In Definition 2 we formalize the notion of playability of a local transition which was informally presented in the previous section. Playable local transitions are not necessarily used as such, but combined depending on the chosen update scheme, which is the subject of the rest of the section.
Definition 2
(Playable local transitions) Let \(\mathcal {AN}= (\Sigma ,\mathcal {S},\mathcal {T})\) be an automata network and \(\zeta \in \mathcal {S}\) a global state. The set of playable local transitions in \(\zeta \) is called \(P_\zeta \) and defined by: \(P_\zeta = \{ a_i \overset{\ell }{\rightarrow } a_j \in \mathcal {T}\mid \ell \subseteq \zeta \wedge a_i \in \zeta \}\).
The dynamics of the AN is a composition of global transitions between global states, that consist in applying a set of local transitions.
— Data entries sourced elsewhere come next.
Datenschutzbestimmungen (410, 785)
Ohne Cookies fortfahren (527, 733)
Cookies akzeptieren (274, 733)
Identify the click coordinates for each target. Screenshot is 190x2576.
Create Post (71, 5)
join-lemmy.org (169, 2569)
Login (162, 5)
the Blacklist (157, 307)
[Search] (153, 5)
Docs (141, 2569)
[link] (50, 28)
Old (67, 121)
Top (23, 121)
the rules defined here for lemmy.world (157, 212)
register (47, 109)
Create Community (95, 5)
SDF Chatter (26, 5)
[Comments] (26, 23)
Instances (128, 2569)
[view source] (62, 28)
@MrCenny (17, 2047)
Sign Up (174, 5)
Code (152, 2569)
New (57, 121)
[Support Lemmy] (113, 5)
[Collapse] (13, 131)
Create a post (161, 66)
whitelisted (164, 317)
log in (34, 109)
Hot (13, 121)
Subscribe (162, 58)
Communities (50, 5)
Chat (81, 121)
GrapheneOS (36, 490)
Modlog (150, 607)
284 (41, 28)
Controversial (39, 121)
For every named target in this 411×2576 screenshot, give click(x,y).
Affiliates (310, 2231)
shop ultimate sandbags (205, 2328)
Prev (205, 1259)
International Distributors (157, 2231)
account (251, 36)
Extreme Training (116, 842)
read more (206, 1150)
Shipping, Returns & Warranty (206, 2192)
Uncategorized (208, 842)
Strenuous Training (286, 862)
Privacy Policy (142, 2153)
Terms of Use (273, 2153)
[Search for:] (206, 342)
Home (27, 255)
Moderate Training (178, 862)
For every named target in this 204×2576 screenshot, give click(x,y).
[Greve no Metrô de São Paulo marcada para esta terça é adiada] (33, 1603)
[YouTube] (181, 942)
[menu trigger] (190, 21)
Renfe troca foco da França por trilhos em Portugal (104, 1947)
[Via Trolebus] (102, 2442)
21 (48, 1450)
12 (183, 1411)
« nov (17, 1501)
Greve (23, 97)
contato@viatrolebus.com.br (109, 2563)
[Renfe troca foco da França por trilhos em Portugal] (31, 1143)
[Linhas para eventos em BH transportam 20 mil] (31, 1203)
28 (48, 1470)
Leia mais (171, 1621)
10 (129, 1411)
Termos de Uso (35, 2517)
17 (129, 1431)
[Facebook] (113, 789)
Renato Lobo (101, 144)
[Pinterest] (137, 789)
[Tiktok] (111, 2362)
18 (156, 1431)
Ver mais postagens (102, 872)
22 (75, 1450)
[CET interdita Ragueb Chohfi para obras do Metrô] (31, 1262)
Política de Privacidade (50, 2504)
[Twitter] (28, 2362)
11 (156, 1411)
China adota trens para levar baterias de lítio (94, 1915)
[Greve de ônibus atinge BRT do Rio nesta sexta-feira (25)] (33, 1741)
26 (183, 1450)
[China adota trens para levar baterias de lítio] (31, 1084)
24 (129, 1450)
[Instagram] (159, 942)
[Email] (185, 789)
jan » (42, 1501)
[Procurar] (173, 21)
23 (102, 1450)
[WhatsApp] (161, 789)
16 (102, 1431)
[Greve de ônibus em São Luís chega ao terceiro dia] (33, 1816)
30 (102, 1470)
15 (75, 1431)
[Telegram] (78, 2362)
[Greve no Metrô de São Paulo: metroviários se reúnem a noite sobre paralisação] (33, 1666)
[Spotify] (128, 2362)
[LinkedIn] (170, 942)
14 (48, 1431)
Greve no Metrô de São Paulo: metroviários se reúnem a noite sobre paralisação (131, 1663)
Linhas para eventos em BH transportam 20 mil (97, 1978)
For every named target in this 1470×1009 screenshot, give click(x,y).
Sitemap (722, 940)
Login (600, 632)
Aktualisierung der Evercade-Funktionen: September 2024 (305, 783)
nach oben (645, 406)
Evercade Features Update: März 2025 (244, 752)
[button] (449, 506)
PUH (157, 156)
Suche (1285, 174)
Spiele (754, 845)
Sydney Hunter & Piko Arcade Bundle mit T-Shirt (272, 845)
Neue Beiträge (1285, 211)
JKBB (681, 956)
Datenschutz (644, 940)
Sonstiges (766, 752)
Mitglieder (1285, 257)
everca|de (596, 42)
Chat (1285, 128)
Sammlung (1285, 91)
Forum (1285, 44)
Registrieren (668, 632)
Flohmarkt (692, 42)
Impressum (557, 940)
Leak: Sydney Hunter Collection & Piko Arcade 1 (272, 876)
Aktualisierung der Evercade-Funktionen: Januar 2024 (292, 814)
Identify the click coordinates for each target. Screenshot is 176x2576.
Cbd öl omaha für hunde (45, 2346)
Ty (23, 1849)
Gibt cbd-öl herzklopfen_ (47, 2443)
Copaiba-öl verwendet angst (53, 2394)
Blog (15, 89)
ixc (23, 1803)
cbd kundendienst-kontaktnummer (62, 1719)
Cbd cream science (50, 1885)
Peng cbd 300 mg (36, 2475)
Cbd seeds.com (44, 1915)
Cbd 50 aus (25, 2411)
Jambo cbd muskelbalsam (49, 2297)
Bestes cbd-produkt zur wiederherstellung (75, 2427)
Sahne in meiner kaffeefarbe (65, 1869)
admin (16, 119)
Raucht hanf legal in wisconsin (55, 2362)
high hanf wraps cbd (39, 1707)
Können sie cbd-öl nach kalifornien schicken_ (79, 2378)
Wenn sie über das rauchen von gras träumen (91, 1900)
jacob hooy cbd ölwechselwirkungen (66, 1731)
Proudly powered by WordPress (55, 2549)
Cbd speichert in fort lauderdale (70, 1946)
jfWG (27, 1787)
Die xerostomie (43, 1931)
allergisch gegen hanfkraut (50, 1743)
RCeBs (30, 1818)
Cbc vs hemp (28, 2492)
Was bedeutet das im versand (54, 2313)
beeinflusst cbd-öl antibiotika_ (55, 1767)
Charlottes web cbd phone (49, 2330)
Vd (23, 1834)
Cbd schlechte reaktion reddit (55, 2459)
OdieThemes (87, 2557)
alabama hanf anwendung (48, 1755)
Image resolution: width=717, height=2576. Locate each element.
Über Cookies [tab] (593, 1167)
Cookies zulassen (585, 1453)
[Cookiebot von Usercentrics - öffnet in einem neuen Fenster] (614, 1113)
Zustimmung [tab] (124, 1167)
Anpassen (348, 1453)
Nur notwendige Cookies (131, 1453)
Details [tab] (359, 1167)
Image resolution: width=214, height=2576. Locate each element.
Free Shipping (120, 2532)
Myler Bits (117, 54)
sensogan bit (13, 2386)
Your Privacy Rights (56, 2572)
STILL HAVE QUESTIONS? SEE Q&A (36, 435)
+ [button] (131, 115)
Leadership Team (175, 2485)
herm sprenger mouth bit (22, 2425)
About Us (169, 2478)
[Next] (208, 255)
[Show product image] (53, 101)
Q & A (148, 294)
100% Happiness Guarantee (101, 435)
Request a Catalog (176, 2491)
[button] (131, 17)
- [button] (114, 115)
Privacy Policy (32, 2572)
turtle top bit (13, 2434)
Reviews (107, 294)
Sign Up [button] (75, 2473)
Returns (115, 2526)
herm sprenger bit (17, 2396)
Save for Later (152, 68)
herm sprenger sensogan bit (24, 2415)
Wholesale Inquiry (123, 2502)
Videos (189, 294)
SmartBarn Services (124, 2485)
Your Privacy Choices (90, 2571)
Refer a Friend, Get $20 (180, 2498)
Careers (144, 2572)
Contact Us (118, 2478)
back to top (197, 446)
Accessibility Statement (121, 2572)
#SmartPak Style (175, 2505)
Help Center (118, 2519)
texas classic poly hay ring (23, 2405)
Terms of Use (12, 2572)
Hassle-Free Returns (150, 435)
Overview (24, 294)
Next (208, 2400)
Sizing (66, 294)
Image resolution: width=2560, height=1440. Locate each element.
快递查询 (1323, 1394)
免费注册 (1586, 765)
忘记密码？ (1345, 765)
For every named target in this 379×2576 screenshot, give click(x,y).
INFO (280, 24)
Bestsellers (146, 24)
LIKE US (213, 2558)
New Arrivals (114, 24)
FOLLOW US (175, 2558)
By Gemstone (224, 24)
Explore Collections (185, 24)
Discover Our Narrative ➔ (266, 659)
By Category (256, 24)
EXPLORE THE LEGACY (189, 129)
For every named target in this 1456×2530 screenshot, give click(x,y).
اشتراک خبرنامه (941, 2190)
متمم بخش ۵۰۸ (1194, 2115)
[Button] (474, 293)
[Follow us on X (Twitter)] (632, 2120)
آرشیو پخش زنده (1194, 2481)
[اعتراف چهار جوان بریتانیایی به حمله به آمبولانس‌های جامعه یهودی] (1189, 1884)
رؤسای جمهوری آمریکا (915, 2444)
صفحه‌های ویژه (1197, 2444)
Such sets are different depending on the chosen update scheme. In the following, we give the definition of the asynchronous and synchronous update schemes by characterizing the sets of local transitions that can be “played” as global transitions. The asynchronous update sets (Definition 3) are made of exactly one playable local transition; thus, a global asynchronous transition changes the local state of exactly one automaton. On the other hand, the synchronous update sets (Definition 4) consist of exactly one playable local transition for each automaton (except the automata where no local transition is playable); in other words, a global synchronous transition changes the local state of all automata that can evolve at a time. Empty update sets are not allowed for both update schemes. In the definitions below, we willingly mix the notions of “update scheme” and “update set”, which are equivalent here.
Definition 3
(Asynchronous update scheme) Let \(\mathcal {AN}= (\Sigma , \mathcal {S}, \mathcal {T})\) be an automata network and \(\zeta \in \mathcal {S}\) a global state. The set of global transitions playable in \(\zeta \) for the asynchronous update scheme is given by:
$$\begin{aligned} U^{\mathsf {asyn}}(\zeta ) = \{ \{ a_i \overset{\ell }{\rightarrow } a_j\} \mid a_i \overset{\ell }{\rightarrow } a_j\in P_\zeta \}. \end{aligned}$$
Definition 4
(Synchronous update scheme) Let \(\mathcal {AN}= (\Sigma ,\mathcal {S},\mathcal {T})\) be an automata network and \(\zeta \in \mathcal {S}\) a global state. The set of global transitions playable in \(\zeta \) for the synchronous update scheme is given by:
$$\begin{aligned} U^{\mathsf {syn}}(\zeta )&= \{ u \subseteq \mathcal {T}\mid u \ne \emptyset \wedge \forall a \in \Sigma , (P_\zeta \cap \mathcal {T}_a = \emptyset \Rightarrow u \cap \mathcal {T}_a = \emptyset ) \wedge \\& \quad(P_\zeta \cap \mathcal {T}_a \ne \emptyset \Rightarrow u \cap \mathcal {T}_a = 1) \}. \end{aligned}$$
Once an update scheme has been chosen, it is possible to compute the corresponding dynamics of a given AN. Thus, in the following, when it is not ambiguous and when results apply to both of them, we will denote by \(U^{}\) a chosen update scheme among \(U^{\mathsf {asyn}}\) and \(U^{\mathsf {syn}}\). Definition 5 formalizes the notion of a global transition depending on a chosen update scheme \(U^{}\).
Definition 5
(Global transition) Let \(\mathcal {AN}= (\Sigma ,\mathcal {S},\mathcal {T})\) be an automata network, \(\zeta _1, \zeta _2 \in \mathcal {S}\) two states and \(U^{}\) an update scheme (i.e., \(U^{}\in \{ U^{\mathsf {asyn}}, U^{\mathsf {syn}}\}\)). The global transition relation between two states \(\zeta _1\) and \(\zeta _2\) for the update scheme represented by \(U^{}\), noted \(\zeta _1 \rightarrow _{U^{}} \zeta _2\), is defined by:
$$\begin{aligned} \zeta _1 \rightarrow _{U^{}} \zeta _2 \Longleftrightarrow \exists u \in U^{}(\zeta _1), \quad \zeta _2 = \zeta _1 \Cap \{ \mathsf {dest}(\tau ) \in \mathbf LS \mid \tau \in u \}. \end{aligned}$$
The state \(\zeta _2\) is called a successor of \(\zeta _1\).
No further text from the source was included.